Non è stato il bagno di sangue di gennaio, quando il governo di Sua Maestà aveva rimediato la peggiore disfatta parlamentare della storia con uno scarto umiliante di 203 voti. Ma non è stato neppure il testa a testa che qualche ministro pronosticava: i no sono arrivati anche da 34 conservatori (quasi tutti brexiteer ultrà) e dai 10 alleati unionisti nordirlandesi, non compensati da una decina scarsa fra laburisti ed ex laburisti dissidenti eletti in collegi pro Leave.
E comunque poco importa. La sconfitta resta sconfitta e questa volta non sembra avere davvero rimedio: se non altro perché fa decadere ipso facto il rinvio al 22 maggio che il Consiglio europeo aveva concesso a patto che l'intesa fosse approvata entro oggi. E lascia Londra di fronte alla scadenza secca del 12 aprile, ossia del mini rinvio (rispetto al termine originario del 29 marzo) entro cui la premier o chi per lei dovrà decidere se optare per il temutissimo addio senz'accordo (no deal) o ripresentarsi con il cappello in mano e uno straccio di nuova strategia convincente per cercare di ottenere l'unanimità dei 27 su un'estensione lunga fino a due anni: destinata peraltro a obbligare nel caso il Regno Unito al paradosso inevitabile di dover partecipare alle elezioni europee di maggio a tre anni dal referendum pro Brexit.


Corbyn si aggrappa peraltro ancora all'idea di ridare «il controllo al Parlamento», fallita due giorni fa, ma che potrebbe essere riportata a galla lunedì nei 'voti indicativì di ballottaggio fra i piani B trasversali andati più vicini alla maggioranza: con in pole position quello per una Brexit soft (con permanenza nell'unione doganale); e di rincalzo quello più contrastato di un secondo referendum confermativo.

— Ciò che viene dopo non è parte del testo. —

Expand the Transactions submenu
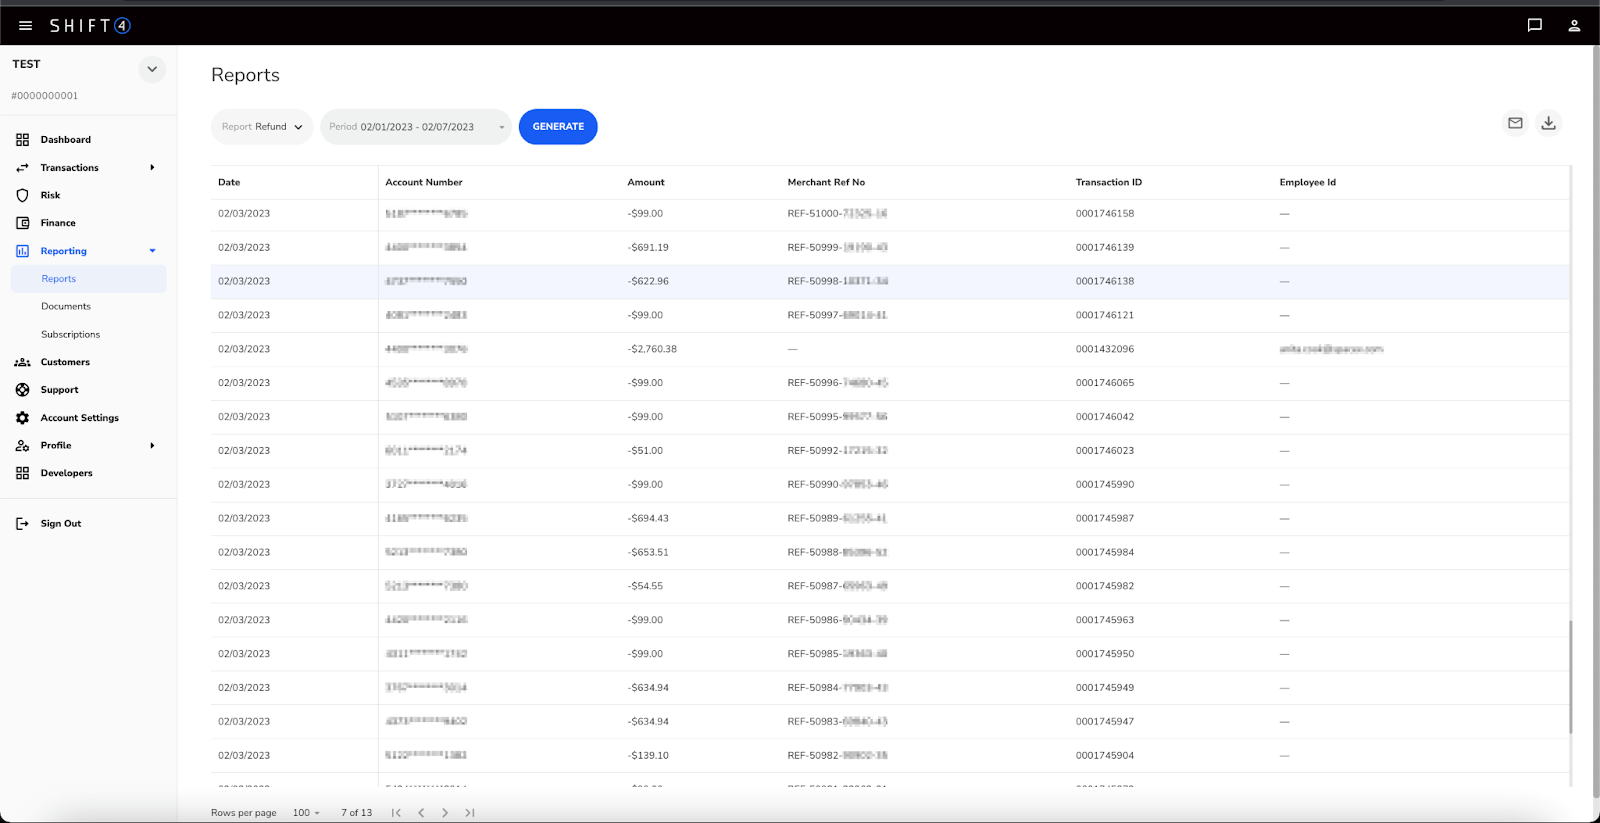The height and width of the screenshot is (823, 1600). point(152,168)
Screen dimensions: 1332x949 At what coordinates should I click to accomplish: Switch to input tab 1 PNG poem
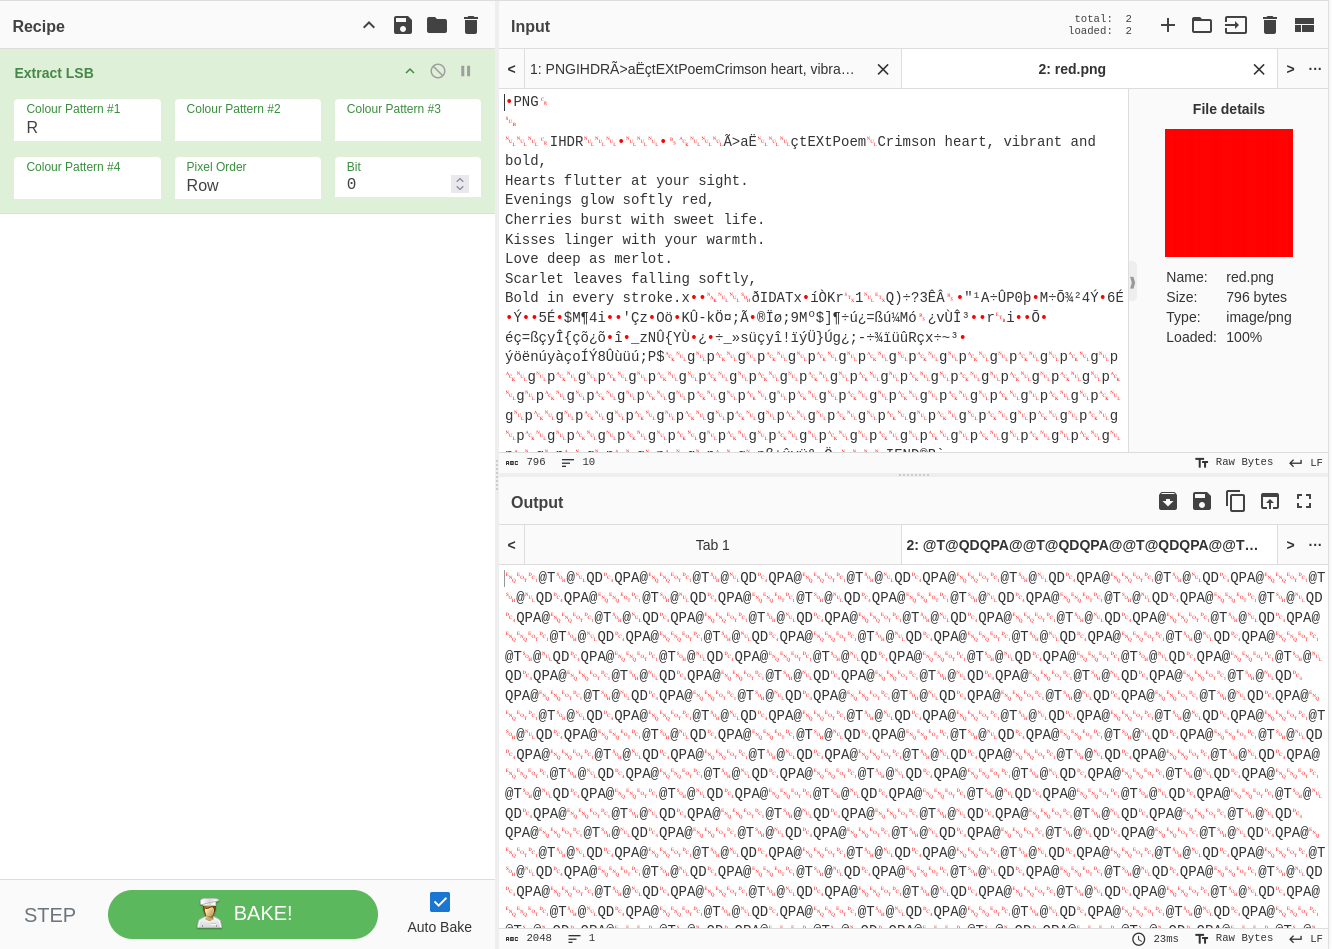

Nel frattempo, comunque, l'orologio continua a correre. E Bruxelles si prepara al peggio convocando un vertice straordinario per il 10 aprile, come annuncia Donald Tusk. Il presidente del Consiglio europeo lascia aperto uno spiraglio a May per presentarsi con un piano nuovo, ma «ora il no deal è lo scenario più probabile», ammettono fonti della Commissione. Uno scenario che lascia «sconvolti» la Confindustria e gran parte del business d'oltremanica, deprimendo la sterlina.
Ma che alcuni ministri dell'ala dura del governo May non esitano a intimare a una premier ridotta in ginocchio. Incoraggiati da una piazza che persino nel cuore pro Remain di Londra - invaso sabato scorso dal milione di sostenitori d'un referendum bis - si colora improvvisamente, al grido di 'Brexit now', con le bandiere di decine di migliaia di manifestanti anti-Ue. Estrema destra inglese inclusa. Avanguardia di un popolo più sotterraneo, e talora minaccioso, ma che non appare destinato a scomparire dalla urne, qualunque cosa accada.